BEGIN Task inputs
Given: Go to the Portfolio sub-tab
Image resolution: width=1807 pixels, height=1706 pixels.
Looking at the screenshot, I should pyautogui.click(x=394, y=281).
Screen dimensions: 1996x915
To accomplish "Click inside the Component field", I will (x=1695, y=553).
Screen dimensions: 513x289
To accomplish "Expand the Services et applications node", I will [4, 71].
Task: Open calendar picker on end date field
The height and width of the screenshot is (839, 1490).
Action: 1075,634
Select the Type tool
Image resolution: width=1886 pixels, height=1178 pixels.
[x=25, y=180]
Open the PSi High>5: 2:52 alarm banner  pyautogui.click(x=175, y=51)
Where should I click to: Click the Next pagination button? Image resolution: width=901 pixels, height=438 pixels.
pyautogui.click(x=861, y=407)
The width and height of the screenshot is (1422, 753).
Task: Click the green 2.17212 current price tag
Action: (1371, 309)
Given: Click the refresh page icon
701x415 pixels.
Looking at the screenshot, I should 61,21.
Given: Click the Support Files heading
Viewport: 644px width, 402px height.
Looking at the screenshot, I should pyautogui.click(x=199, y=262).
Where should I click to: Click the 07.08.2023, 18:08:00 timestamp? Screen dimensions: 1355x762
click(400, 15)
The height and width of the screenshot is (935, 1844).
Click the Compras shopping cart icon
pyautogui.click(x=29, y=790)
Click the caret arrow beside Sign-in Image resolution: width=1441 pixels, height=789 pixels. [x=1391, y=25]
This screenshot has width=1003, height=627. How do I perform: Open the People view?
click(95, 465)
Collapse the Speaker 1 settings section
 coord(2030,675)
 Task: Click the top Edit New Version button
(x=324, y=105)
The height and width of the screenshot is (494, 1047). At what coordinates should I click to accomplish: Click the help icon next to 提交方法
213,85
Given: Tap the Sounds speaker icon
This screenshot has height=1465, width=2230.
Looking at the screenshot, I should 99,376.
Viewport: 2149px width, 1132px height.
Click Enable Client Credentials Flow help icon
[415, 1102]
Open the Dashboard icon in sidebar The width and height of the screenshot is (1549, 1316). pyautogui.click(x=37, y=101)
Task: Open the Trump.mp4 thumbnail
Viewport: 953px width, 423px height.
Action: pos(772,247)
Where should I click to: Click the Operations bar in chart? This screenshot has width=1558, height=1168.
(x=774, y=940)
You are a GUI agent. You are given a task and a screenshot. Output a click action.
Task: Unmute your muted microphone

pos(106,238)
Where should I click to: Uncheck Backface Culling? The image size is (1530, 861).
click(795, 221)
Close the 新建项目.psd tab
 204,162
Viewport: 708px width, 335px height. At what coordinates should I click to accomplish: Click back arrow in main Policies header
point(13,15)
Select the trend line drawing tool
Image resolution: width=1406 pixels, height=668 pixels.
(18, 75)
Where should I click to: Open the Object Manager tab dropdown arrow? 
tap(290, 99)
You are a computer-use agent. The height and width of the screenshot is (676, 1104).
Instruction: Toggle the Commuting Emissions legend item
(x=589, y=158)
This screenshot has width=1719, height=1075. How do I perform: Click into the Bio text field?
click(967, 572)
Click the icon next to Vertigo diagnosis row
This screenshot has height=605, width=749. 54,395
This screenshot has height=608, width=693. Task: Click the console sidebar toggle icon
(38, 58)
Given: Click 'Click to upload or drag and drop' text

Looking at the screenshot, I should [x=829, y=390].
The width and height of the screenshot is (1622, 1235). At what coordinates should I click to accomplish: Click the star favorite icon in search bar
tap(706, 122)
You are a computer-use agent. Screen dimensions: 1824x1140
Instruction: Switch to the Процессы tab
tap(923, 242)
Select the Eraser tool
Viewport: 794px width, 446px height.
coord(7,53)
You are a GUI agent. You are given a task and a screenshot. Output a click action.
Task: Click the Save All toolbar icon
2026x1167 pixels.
END Task inputs
● Work instruction: Show, from the entries above, every line that includes the string "agent".

● Result for this task:
You are a GUI agent. You are given a task and a screenshot. Output a click action.
You are a computer-use agent. The height and width of the screenshot is (676, 1104).
You are a computer-use agent. Screen dimensions: 1824x1140
You are a GUI agent. You are given a task and a screenshot. Output a click action.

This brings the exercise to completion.